In 1968, Republic Act 5416, known as the Social Welfare Act of 1968, created the Department of Social Welfare, placing it under the executive branch of government. In 1976, the Department of Social Welfare was renamed Department of Social Services and Development (DSSD) through Presidential Decree No. 994. This was signed into law by President Ferdinand E. Marcos and gave the department an accurate institutional identity. On June 2, 1978, the DSSD was renamed Ministry of Social Services and Development (MSSD) in line with the change in the form of government.

In 1987, the MSSD was reorganized and renamed the Department of Social Welfare and Development (DSWD) through Executive Order 123, which was signed by President Corazon C. Aquino. Executive Order No. 292, also known as the Revised Administration Code of 1987, established the name, organizational structure, and functional areas of responsibility of DSWD and further defined its statutory authority.

In 1991, the passage of Republic Act No. 7160 otherwise known as the Local Government Code of 1991 affected the devolution of DSWD basic services to local government units.

Organizational structure
The department is headed by the Secretary of Social Welfare and Development (Philippines), with the following nine undersecretaries and eight assistant secretaries:
Undersecretary for General Administration and Support Services Group
Undersecretary for Special Concerns Group
Undersecretary for Policy and Plans Group
Undersecretary for Promotive Operations and Programs Group
Undersecretary for Protective Operations and Program Group 
Undersecretary for Disaster Response Management Group
Undersecretary for Support Programs Infrastructure Management
Undersecretary for Luzon Affairs
Undersecretary for Visayas Affairs
Undersecretary for Mindanao Affairs
Undersecretary for Legislative Liaison Affairs and Special Presidential Directives in the Mindanao Region
Assistant Secretary for General Administration and Support Services Group
Assistant Secretary for the Office of the Secretary
Assistant Secretary for Special Women's and Children's Concerns
Assistant Secretary for Special Concerns Group
Assistant Secretary for Promotive Programs
Assistant Secretary for Finance and Legal
Assistant Secretary for Policy and Plans Group in charge of National Household Targeting Office and Policy Development and Planning Bureau
Assistant Secretary for Policy and Plans in charge of Standards Bureau and Unconditional Cash Transfer (UCT) Project Management Office

Attached Agencies
 Council for the Welfare of Children
 National Authority for Child Care (NACC)
 Juvenile Justice and Welfare Council
 National Council on Disability Affairs

Supervised Agencies
 National Anti-Poverty Commission
 National Commission on Indigenous Peoples
 Presidential Commission for the Urban Poor

Programs and Services

The Pantawid Pamilyang Pilipino Program
The Pantawid Pamilyang Pilipino Program or "4Ps" (conditional cash transfer) is a human development program that invests in the health and education of poor families, primarily those with children aged 0–18.

Kalahi CIDSS – NCDDP
The Kapit-Bisig Laban sa Kahirapan – Comprehensive and Integrated Delivery of Social Services – National Community-Driven Development Program (Kalahi CIDSS–NCDDP) is the community-driven development program of the Philippine Government implemented through the Department of Social Welfare and Development. Supplemented by the government of the Philippines.

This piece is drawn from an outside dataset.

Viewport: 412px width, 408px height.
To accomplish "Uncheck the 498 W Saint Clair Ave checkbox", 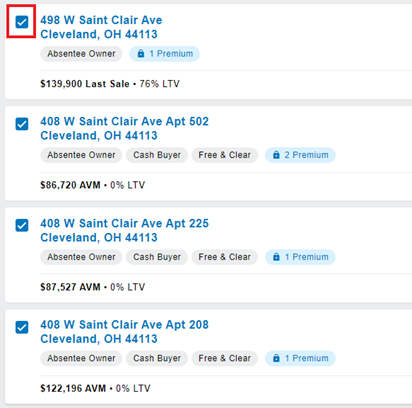I will (x=22, y=22).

Sustainable Livelihood Program
The Sustainable Livelihood Program (SLP) is a community-based capacity building effort that seeks to improve the program participants’ socio-economic status through two tracks: Micro-enterprise Development and Employment Facilitation.

Listahanan
An information management system that identifies who and where the poor are in the country. It is being operated by the National Household Targeting System for Poverty Reduction (NHTS-PR).

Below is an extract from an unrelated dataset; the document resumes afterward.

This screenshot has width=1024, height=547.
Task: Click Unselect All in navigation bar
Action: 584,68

Supplemental Feeding Program
Provision of food in addition to the regular meals, to target children as part of the DSWD's ECCD program of the government.

Disaster Response Operations
Life-saving emergency relief and long-term response.

RRPTP
Recovery and Reintegration Program for Trafficked Persons (RRTP) is a comprehensive package of programs and services, enhancing the psychosocial and economic needs of the beneficiaries.

PAMANA
Payapa at Masaganang Pamayanan (PAMANA) aims to improve access of poor communities to basic social services and promote responsive governance.

Protective Services Program
Assistance to Individuals In Crisis Situations (AICS) and Assistance to COmmunities in Needs (ACN)
Provides a range of interventions to individuals, families, and communities in crisis or difficult situations and vulnerable or disaster-affected communities.

ISWSFN
International Social Welfare Services for Filipino Nationals is a program for migrant Filipinos and other overseas Filipino nationals who are in crisis situation and in need of special protection are encouraged to seek assistance in the Philippine Embassies in their countries of destination.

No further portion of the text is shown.